Sensuality and Power in Visual Culture
Raoul J. Granqvist (red.)
Skrifter från moderna språk, nr 4
The present collection of essays sits in a broad "cultural studies" cum "visual studies" field of topical interest connecting the visual with a whole range of disciplines: art history, literary and historical analysis, aesthetic criticism, post-colonialism, media studies, gender studies, psychology, sociology - in their complex offerings and dressings. Image-making and its consumption are interrelated physical or sensuous acts that engage the total reservoir of our faculties. In this performative there is no ocularcentrism, this book claims; sight occupies no hegemony over the other senses. Touching, seeing, viewing, listening collaborate; the hand/eye of the "producer" and the eye/ear to the "viewer" co-operate and collapse into a moment of mutuality that lacks closure. The book points out visuality's co-operative, sensory and reconciling function in the everyday routines and the aesthetical manifestations of seeing, speaking, writing, and acting.

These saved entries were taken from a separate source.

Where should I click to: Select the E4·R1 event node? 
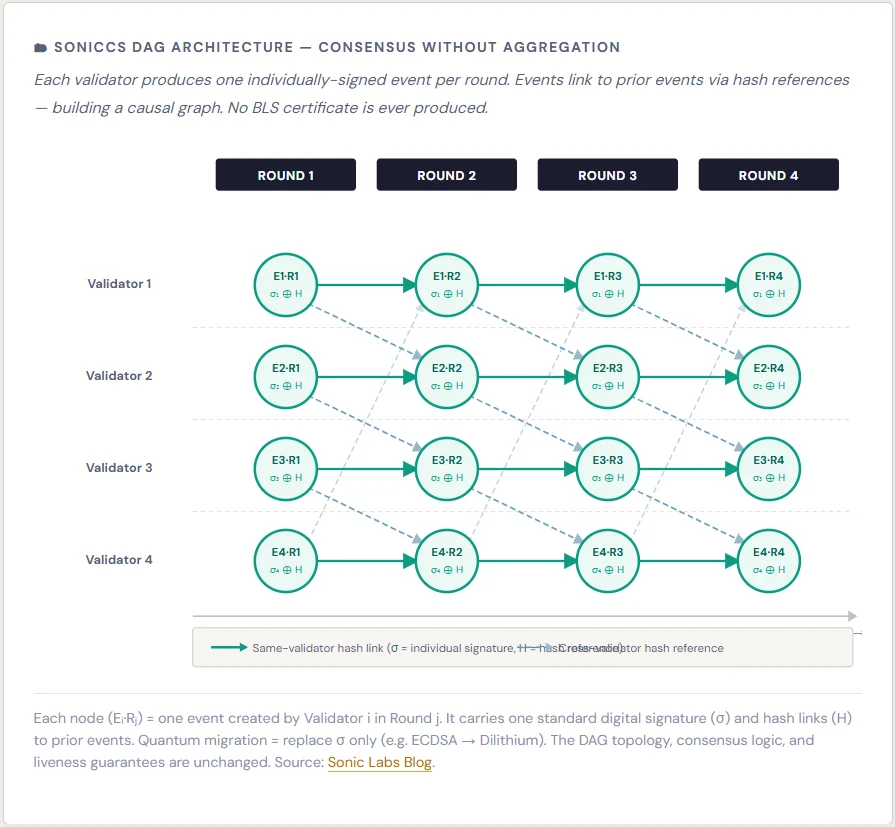286,561
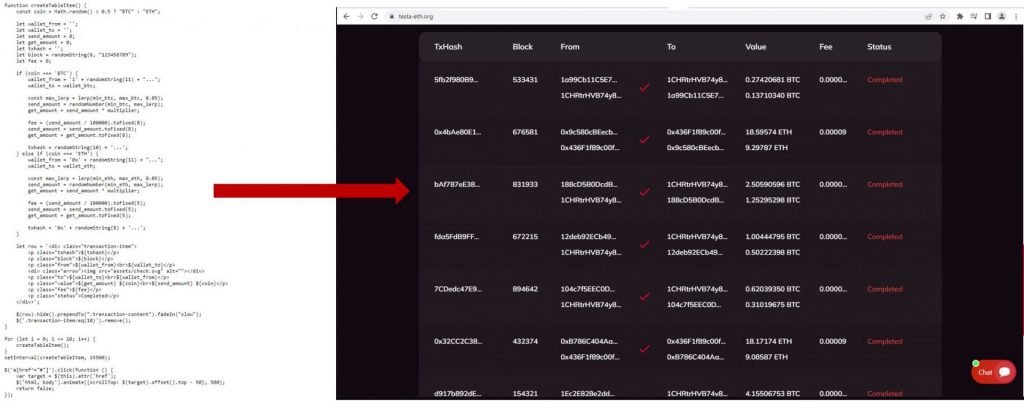Click the TxHash column header
This screenshot has width=1024, height=402.
(x=448, y=47)
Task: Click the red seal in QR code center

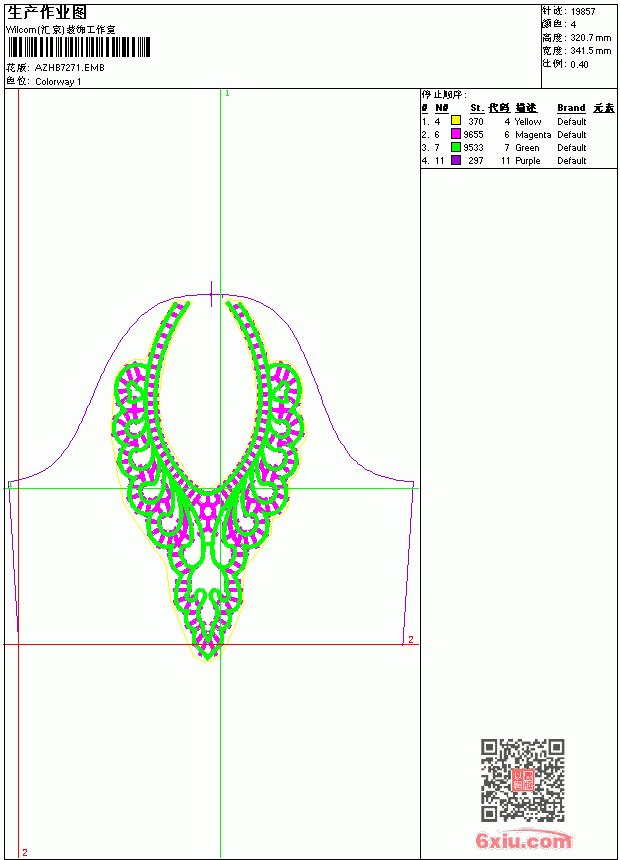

It is also concerned with the socio-historical and colonial realm of visual experiences, from discussions of the power relations in portrait making (ingress, Madame de Senonnes), photography (Strömholm's photos of transsexuals), fashion companies (Sisley) to colonial iconography in South African autobiographies. The book should be useful for both students of visuality in culture formation as well as general readers interested in this new terrain of the multiperspective.